Without these metrics, the bot takeover was invisible until human players noticed the leaderboard was dominated by AI-generated scores.

A basic observability stack for agent-facing systems should include:

# Pseudocode for bot detection metrics
def log_score_submission(session_id, score, duration, decisions):
    metrics.increment("scores.submitted")
    metrics.histogram("scores.value", score)
    metrics.histogram("gameplay.duration", duration)
    
    # Flag anomalies
    if score > percentile(scores, 99):
        metrics.increment("scores.outlier")
    
    if duration < median(durations) * 0.5:
        metrics.increment("gameplay.suspiciously_fast")
    
    if decisions in common_bot_patterns:
        metrics.increment("gameplay.bot_pattern_match")
    
    # Store for pattern analysis
    store_gameplay_trace(session_id, decisions)

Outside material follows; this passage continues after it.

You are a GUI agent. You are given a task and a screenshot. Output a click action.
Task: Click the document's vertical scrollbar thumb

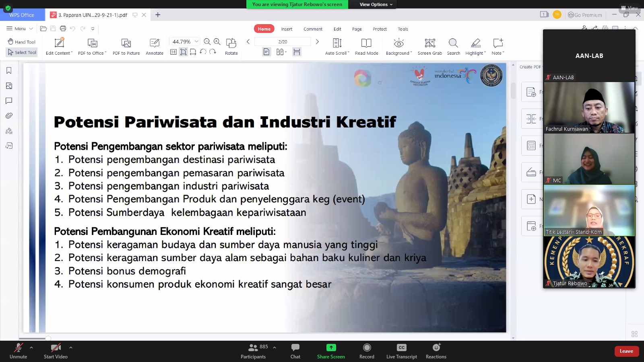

This gives operators real-time visibility into bot activity and enables automated responses like rate limiting or CAPTCHA challenges.

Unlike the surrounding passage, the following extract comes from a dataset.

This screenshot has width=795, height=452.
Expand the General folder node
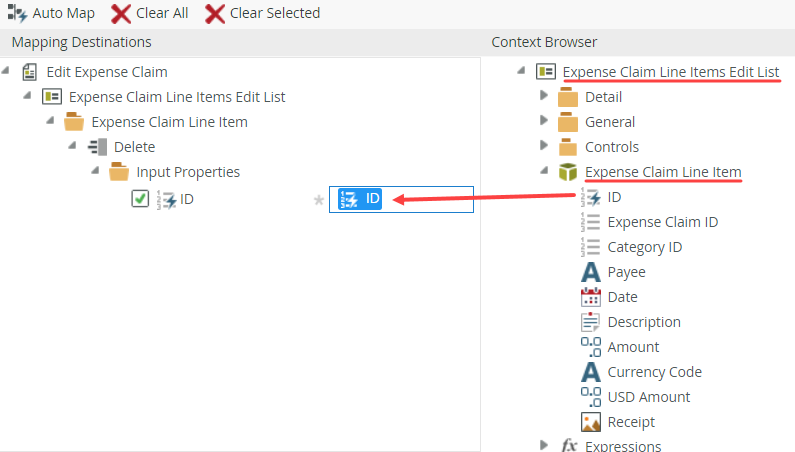coord(544,121)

What This Reveals About Agent Swarms

The Hormuz Havoc incident demonstrates that agent swarms do not require explicit coordination to overwhelm a system. Independent agents optimizing the same objective create emergent swarm behavior through parallel execution.

This has implications for production systems that face agent traffic:

  • APIs are the new attack surface. Agents interact with systems through APIs, not UIs. Authentication and rate limiting must operate at the API layer.
  • Deterministic systems are vulnerable. If an agent can reverse-engineer your scoring function, it can optimize perfectly. Introduce randomness or hidden state to make optimization harder.
  • Observability is defense. You cannot block what you cannot see. Metrics and traces are not optional for agent-facing systems.

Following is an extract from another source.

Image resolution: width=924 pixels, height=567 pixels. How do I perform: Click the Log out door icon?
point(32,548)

The game’s lack of security hardening was intentional. It was a satirical project, not a production service. But the bot takeover provides a natural experiment in how autonomous agents behave when constraints are removed.

Defense Architecture for Agent-Facing Systems

A production system facing agent traffic needs multiple defense layers:

  1. Authentication boundary. Require proof of identity before accepting API calls. Use session tokens, API keys, or OAuth flows.
  2. Rate limiting. Enforce limits at the session, user, and IP levels. Use token buckets or leaky buckets to smooth traffic spikes.
  3. Proof-of-work. Require computational cost for high-value actions like score submissions or account creation.
  4. Gameplay verification. Log state transitions on the server and reject submissions that do not match logged events.
  5. Anomaly detection. Monitor for score distribution outliers, submission rate spikes, and decision pattern uniformity.
  6. Progressive challenges. Escalate from rate limiting to CAPTCHA to account suspension based on anomaly severity.

None of these defenses are perfect. Bots will adapt. The goal is to raise the cost of automation high enough that most operators give up.

Technical Verdict

Hormuz Havoc is a useful case study in adversarial agent behavior, not a production-ready system. The 24-hour bot takeover exposes how quickly autonomous agents can exploit weak authentication, trivial rate limiting, and missing observability.

Use this pattern when:

  • You need to stress-test agent defenses in a low-stakes environment.
  • You want to study emergent coordination in independent agents.
  • You are building a satirical or experimental project where bot activity is acceptable.

Avoid this pattern when:

  • You are building a production system with leaderboards, user-generated content, or financial incentives.
  • You need to enforce fair play or prevent automated abuse.
  • You lack observability infrastructure to detect and respond to bot swarms.

The incident shows that agent swarms do not need centralized coordination to overwhelm a system. Independent optimization of the same objective is enough. Production systems must assume adversarial agent traffic and design defenses accordingly.